Logan admitted. “The Human attached to the system – Taras
– is completely out of his mind. Maybe one influenced the
other.” Something related to PsyOps? Maybe this was the Russian
equivalent, augmented by technology. If so, something went horribly,
horribly wrong. “So what's the central brain?”
Kitty wondered. “Is it a crazy program or a crazy person?” As if that invocation was enough
to
bring them their answer, there was a huge rumbling noise that shook
the floor and obliterated any further conversation. Logan turned to
see the gay Frankenstein's abandoned disco was gone, replaced by a
vista of snow only occasionally marred by a burst of static that
caused the image to fade in spots, revealing concrete floors and
walls.

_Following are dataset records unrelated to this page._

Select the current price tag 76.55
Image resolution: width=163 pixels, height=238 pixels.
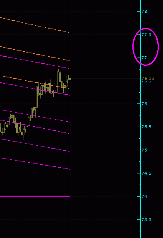click(148, 79)
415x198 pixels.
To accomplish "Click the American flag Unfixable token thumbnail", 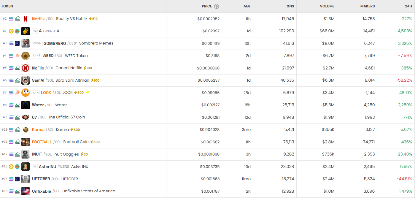I will tap(26, 191).
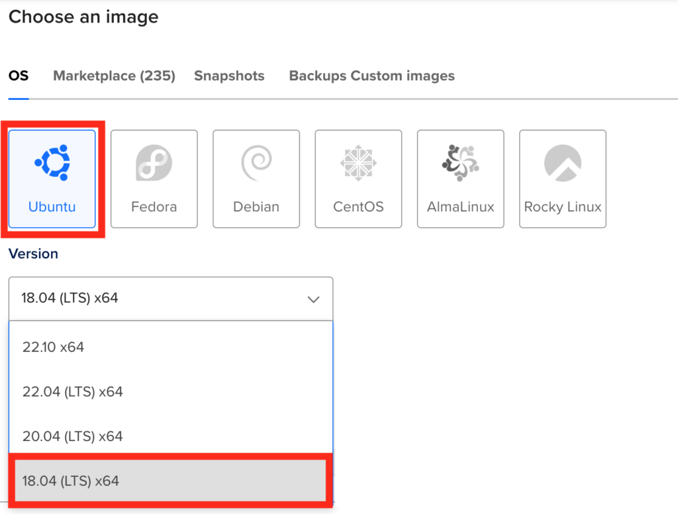Viewport: 678px width, 514px height.
Task: Go to the Snapshots tab
Action: pyautogui.click(x=229, y=76)
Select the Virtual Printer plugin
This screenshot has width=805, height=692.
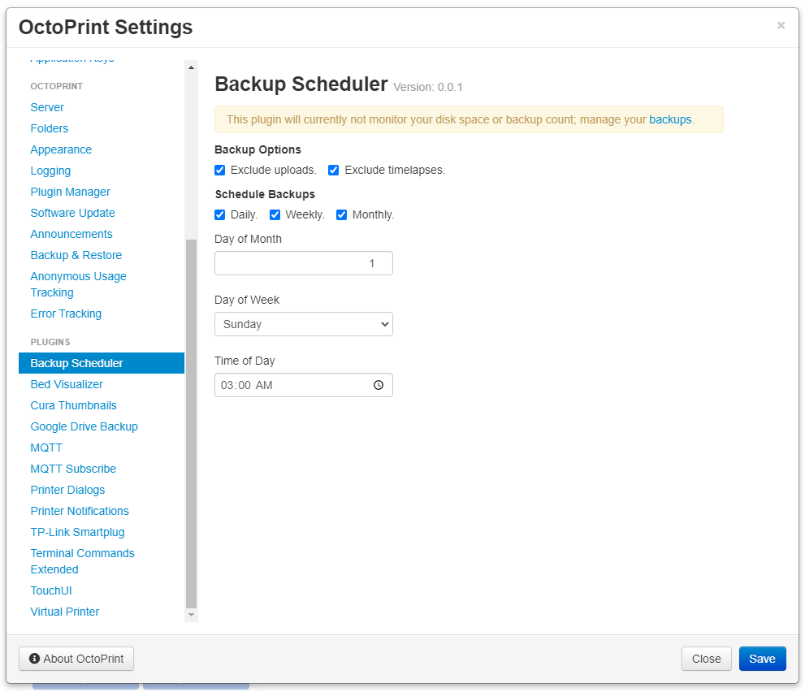click(64, 611)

Shadows emerged grey in the distance, slowly becoming military
tanks with huge forward cannons. “We can die here, can't we?”

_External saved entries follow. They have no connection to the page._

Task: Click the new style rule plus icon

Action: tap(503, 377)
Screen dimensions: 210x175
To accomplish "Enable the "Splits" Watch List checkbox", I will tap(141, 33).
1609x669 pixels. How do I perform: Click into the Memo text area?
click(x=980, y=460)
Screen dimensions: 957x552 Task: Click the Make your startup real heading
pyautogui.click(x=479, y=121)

John asked, mostly curious. “I already have,” Logan
said. Or so he thought. Maybe he hadn't; maybe he just had a near
death experience. No matter; it was a safe assumption the program had
no limits. Maybe it even thought it was defending itself, like Taras
thought he was. “Piotr, with me.” Piotr obeyed, and they
stood shoulder to shoulder in front of everyone else, a literal Human
shield. He wasn't all metal like Piotr, but he was the most
expendable, so that counted for something. “Kitty, maneuver
one.” “Oh god, this has been a horrible
day,” she said, but Logan knew she would obey. It was simply
her grabbing the arms of John and Nariko, ready to go intangible at a
millisecond's notice. Shaheen grabbed Nariko's arm and reached out to
Zehra, but she slipped away and stepped in front of Logan and Piotr,
walking out towards the tanks. “Is that all you've got?”
she sneered, the ozone scent rising as her hair started to frizz with
static electricity. Sheheen put her hand on Logan's
shoulder, guaranteeing he'd go intangible if the rest of them did.
“Why do I have a feeling this is going to be ugly?” she
whispered. “'Cause it is gonna be
ugly,”
he replied, as the first cannon boomed.